Scientists Determine Human Limit for Hot Dog Consumption


Joey Chestnut’s world record for eating hot dogs is pretty close to what’s humanly possible.

Joey Chestnut is nearly a perfect eating machine

The Nathan’s hot dog eating contest world record has been broken a whopping 11 times in the past 20 years. In 2000, Kazutoyo Arai set a new record with 25 hot dogs and buns (HDB) consumed, only to have Takeru Kobayashi shatter that mark with 50 the following year. The high water mark (or maybe the high sodium mark) now stands at 75 HDB after Joey Chestnut’s 13th win earlier this month. 

After winning with 66 HDB in 2007, Chestnut has slowly increased his total nearly every year, giving the impression that there’s no limit to what he can fit in his gut. But there is a limit, of course, and science has found what it is. 

A new paper published this week by High Point University professor Dr. James M. Smoliga, based on an analysis of 39 years of Nathan’s contest data, pegs the theoretical human cap on tubular meat consumption at 83 hot dogs and buns—just eight away from what Chestnut put away this year.

The paper, “Modelling the maximal active consumption rate and its plasticity in humans—perspectives from hot dog eating competitions,” concludes that the maximum rate of consumption for humans is 832 grams per minute, higher than that of grizzly bears (798 grams per minute) but lower than grey wolves (1,119 grams per minute). That works out to about 83 hot dogs in the contest’s current 10-minute time limit. 

That’s an unconscionable number of franks to eat in just a few minutes, which goes to show just how impressive competitive eaters are. Smoliga compares hot dog contest participants to elite marathon runners. An average runner’s marathon time is about half as fast as an elite runner’s. Highly trained competitive eaters are able to eat as much as five times more than an untrained person. 

“The feats of elite competitive eaters are quite biologically impressive when placed in the context of other sports competitions,” Smoliga wrote.

As a professor in biomechanics and physiology, Smoliga wasn’t simply interested in how many hot dogs a person can eat but also how it’s possible. 

It all comes down to “extreme digestive plasticity” (how stretchy a person’s stomach is), which “suggests that eating competition records are quite biologically impressive.”
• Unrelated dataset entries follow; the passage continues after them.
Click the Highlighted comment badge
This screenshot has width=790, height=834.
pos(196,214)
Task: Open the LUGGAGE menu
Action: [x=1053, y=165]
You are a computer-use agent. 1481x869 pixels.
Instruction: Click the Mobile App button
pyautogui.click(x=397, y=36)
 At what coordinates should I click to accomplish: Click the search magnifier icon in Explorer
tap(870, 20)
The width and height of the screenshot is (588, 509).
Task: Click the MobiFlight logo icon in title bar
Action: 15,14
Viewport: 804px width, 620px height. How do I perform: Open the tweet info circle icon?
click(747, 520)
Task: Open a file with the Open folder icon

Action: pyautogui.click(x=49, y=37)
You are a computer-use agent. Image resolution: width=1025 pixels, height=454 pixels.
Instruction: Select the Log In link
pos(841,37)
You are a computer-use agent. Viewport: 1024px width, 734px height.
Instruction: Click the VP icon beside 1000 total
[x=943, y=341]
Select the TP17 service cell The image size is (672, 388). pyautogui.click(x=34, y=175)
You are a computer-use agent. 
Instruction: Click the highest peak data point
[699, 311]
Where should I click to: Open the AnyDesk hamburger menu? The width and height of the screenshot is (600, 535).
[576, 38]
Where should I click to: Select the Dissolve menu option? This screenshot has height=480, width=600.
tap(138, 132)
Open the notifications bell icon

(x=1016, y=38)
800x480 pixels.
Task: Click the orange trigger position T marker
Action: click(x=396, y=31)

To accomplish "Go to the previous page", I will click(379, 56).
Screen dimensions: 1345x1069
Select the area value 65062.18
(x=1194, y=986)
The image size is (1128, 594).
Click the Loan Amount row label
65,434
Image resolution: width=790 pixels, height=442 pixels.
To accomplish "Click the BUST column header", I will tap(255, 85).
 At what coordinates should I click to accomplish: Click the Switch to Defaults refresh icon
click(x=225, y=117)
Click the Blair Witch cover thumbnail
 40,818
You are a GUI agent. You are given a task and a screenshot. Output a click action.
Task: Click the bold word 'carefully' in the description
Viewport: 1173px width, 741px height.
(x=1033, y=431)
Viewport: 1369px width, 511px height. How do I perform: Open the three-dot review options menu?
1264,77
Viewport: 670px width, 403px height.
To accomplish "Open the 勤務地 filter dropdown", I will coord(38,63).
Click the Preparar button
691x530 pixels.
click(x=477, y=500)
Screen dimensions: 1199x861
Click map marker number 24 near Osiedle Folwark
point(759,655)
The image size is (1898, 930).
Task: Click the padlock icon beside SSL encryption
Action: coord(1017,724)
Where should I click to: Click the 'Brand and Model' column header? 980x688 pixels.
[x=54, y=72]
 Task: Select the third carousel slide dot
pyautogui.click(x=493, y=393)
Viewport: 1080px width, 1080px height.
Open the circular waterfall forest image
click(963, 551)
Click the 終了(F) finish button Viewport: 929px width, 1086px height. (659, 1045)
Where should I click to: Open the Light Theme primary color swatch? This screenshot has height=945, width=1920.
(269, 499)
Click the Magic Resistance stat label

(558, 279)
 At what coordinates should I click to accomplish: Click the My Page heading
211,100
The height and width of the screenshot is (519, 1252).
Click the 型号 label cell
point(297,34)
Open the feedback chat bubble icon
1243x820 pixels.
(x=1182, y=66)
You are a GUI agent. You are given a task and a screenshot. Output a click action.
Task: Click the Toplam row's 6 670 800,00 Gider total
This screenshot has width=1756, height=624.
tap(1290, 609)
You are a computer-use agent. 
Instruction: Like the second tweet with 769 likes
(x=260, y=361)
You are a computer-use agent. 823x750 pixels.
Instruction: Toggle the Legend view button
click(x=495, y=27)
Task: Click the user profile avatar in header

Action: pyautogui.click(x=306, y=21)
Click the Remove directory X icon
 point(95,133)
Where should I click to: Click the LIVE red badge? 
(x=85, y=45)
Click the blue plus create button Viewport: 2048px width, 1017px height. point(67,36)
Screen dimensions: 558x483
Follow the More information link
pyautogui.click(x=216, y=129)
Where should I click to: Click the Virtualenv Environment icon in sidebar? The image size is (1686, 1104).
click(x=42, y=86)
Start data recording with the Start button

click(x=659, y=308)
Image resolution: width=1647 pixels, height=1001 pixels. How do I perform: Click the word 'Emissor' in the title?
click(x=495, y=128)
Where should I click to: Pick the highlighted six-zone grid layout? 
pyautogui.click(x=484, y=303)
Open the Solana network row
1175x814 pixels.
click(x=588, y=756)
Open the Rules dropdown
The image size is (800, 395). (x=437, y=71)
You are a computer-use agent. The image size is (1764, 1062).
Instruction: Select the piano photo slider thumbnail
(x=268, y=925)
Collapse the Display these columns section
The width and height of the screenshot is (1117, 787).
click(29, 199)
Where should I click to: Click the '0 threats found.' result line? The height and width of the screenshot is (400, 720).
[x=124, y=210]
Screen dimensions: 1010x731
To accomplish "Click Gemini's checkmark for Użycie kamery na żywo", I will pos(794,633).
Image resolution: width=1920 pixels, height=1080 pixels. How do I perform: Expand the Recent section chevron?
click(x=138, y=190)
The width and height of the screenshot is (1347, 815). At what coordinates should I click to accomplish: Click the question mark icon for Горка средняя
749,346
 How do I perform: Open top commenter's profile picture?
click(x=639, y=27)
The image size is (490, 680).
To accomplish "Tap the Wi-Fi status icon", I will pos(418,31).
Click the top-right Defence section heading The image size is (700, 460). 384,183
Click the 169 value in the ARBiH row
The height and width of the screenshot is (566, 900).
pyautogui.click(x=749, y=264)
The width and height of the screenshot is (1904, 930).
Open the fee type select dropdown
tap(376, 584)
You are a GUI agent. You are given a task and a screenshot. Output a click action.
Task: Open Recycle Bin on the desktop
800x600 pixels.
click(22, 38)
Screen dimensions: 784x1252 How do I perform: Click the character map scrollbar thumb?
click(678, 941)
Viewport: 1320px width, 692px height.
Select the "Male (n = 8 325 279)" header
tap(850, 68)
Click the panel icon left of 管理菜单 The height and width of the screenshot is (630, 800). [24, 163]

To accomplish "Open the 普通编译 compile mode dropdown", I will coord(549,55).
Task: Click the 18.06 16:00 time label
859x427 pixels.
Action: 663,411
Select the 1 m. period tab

A normal person couldn’t hope to do what Chestnut does (or his his female counterpart Miki Sudo) simply because they haven’t trained their stomach to expand like a balloon. Competitive eaters, meanwhile, could probably choke down more than 83 dogs if not for the 10-minute time limit. 

“The ordinary person would probably run into a stomach capacity issue,” Smoliga told CNN. “But competitive eaters specifically train to expand their stomachs, so for top competitive eaters, it's probably more the chewing and eating within a time frame that limits it.”

Without a separate study, it’s impossible to say whether 36-year-old Joey Chestnut is still in his eating prime, but he’s still a young man who keeps breaking records. With any luck, we’ll get to see him chase that supposed limit of 83 HDB.